С войны Иван Фомич возвратился фельдшером. Военным фельдшером. То есть умеющим оказывать милосердную помощь пострадавшим от пуль, штыков, сабель, огня и осколков. Для мирного времени этого не хватало. Поэтому пришлось съездить в губернию на акушерские курсы, потом — на курсы дантистов и наконец на ветеринарные.

Родной городишко его располагался в такой труднодоступности, что доктора сюда почти не попадали. А если и попадали, то уж не задерживались.

Лечить же и народ, и скотину, невзирая на незавидное расположение, было надобно. И он лечил… Но дело, строго говоря, не в этом — не в общественной полезности его труда; полезность очевидна, бесспорна, и более к сему ничего не добавишь. Дело в том, что жизнь свою Иван Фомич воспринимал до невероятности однозначно — как служение. Он полагал, что в этом служении его человеческий долг на земле, и нисколько не роптал на неудобства, неизбежно сопутствующие подобному отношению к цели своего бытия: в любое время, в любую погоду за фельдшером можно было прийти, и он, не поворчав и не вздохнув даже, смиренно отправлялся к больному.

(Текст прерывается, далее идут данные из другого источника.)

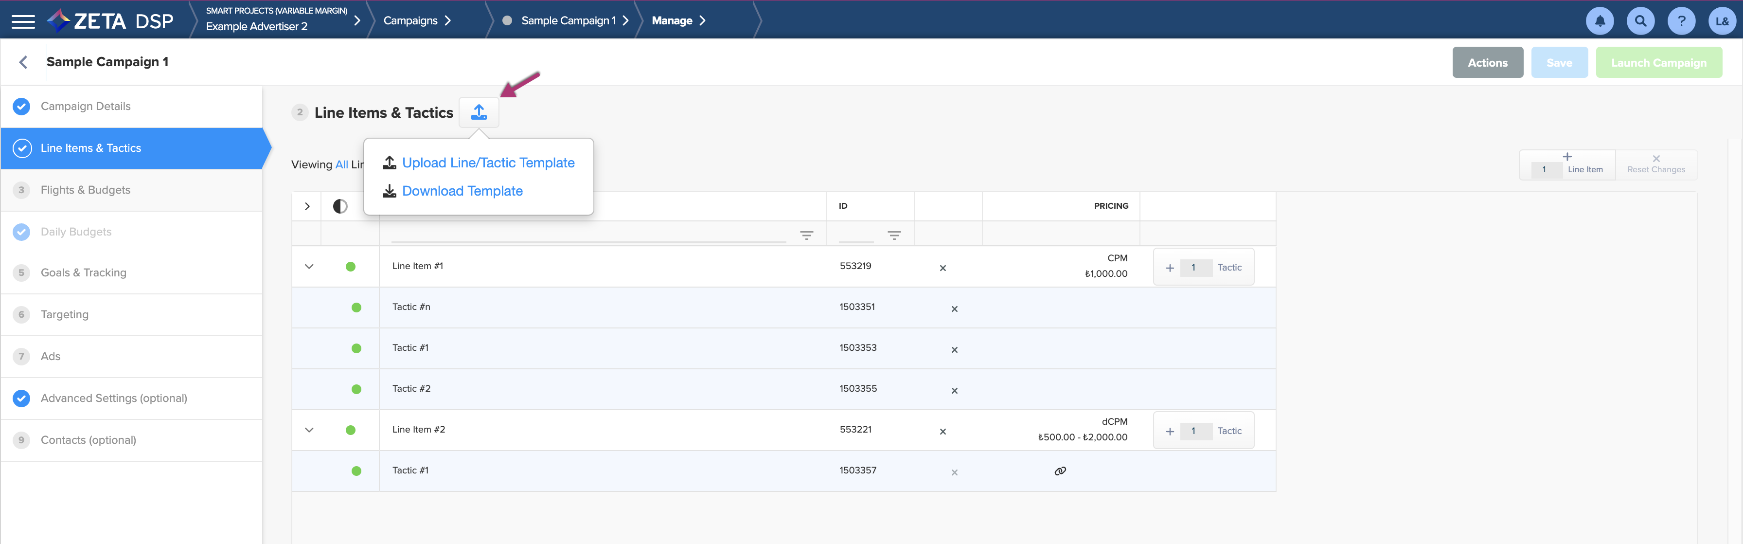Click the search magnifier icon
This screenshot has height=544, width=1743.
tap(1640, 21)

Денег Фомич не брал. Между тем семья у него была немаленькая — шестеро детей. То есть всего — девятеро, но трое умерли во младенчестве. Вся эта семья жила на фельдшерское жалованье, ну и, само собой, огород выручал. Можно предположить, что супругу этакая стойкость по отношению к материальным соблазнам не приводила в восторг, однако сознание деревенской женщины не было помрачено туманом эмансипации: она имела ясное представление о своем месте и потому никаких претензий к Ивану Фомичу никогда не высказывала. Возможно, именно это обстоятельство и придавало их семейной жизни необыкновенную прочность.

А еще Иван Фомич сроду ничего не копил, да и домашним не позволял. Он говорил так: если у тебя копится, значит, кому-то недостает.

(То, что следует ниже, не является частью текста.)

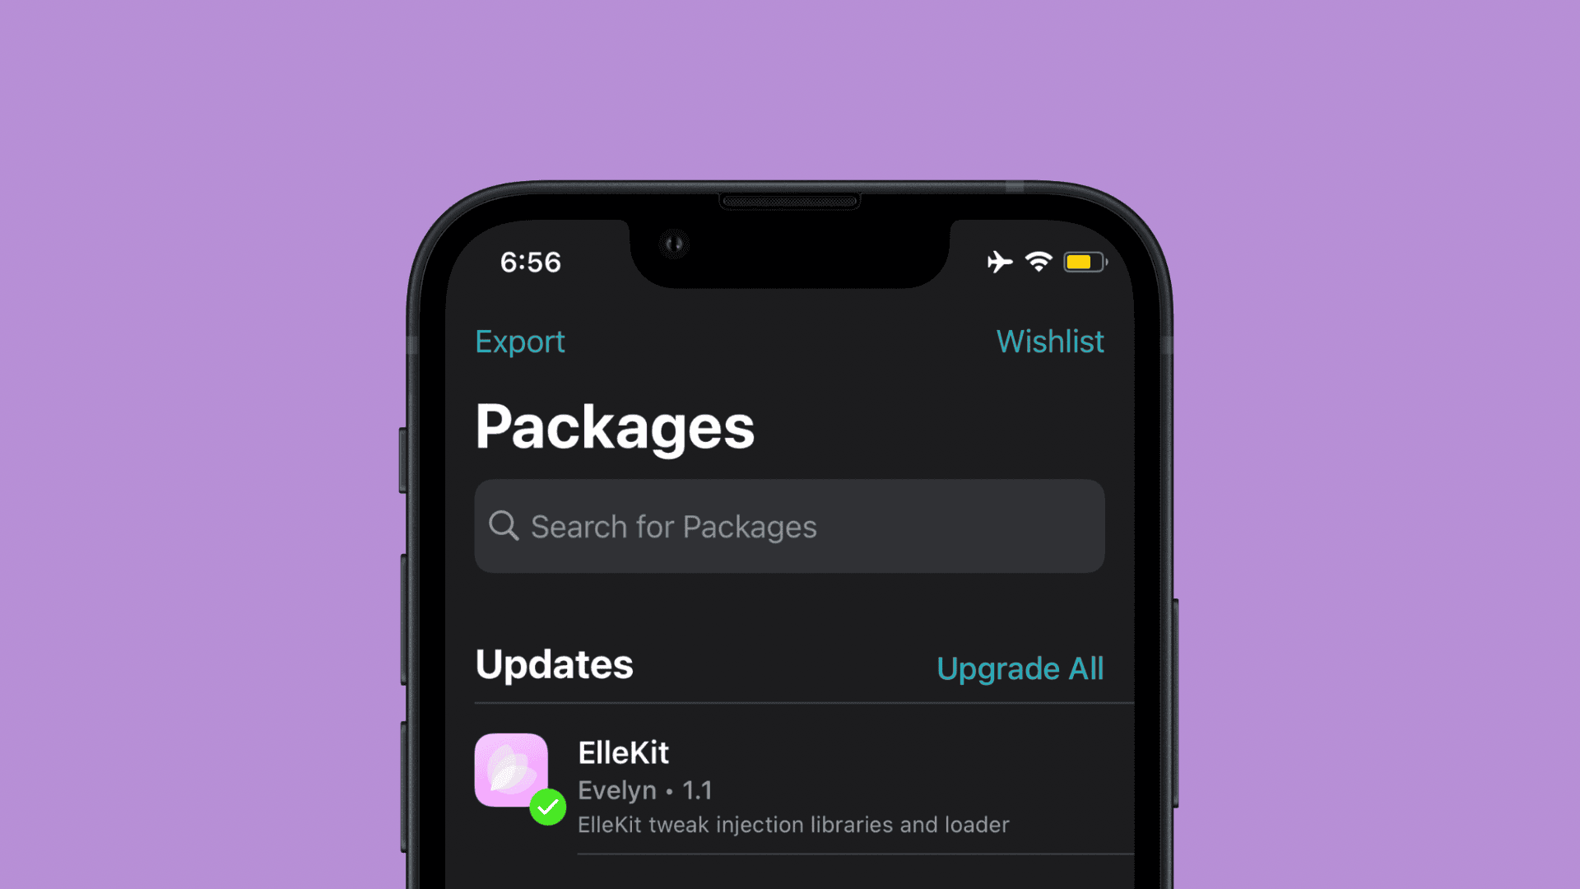Viewport: 1580px width, 889px height.
Task: Tap the Wishlist link
Action: (x=1049, y=341)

Каким образом шло развитие этой натуры — неведомо. Одно точно: душа его, выпестованная катехизисом и молитвой, оказалась вполне подготовленной к пожизненному служению милосердием.

Женился он романтически — невесту взял из Трескова, самой волчьей деревни во всем уезде. Надлежит указать, что в местности той и сейчас волков тьма-тьмущая, а тогда — воображением не охватишь. Иван Фомич хранил на крыльце заряженное ружье и неоднократно бивал зверей прямо во дворе, огороженном, как и все прочие дворы этого города, высоченным глухим забором.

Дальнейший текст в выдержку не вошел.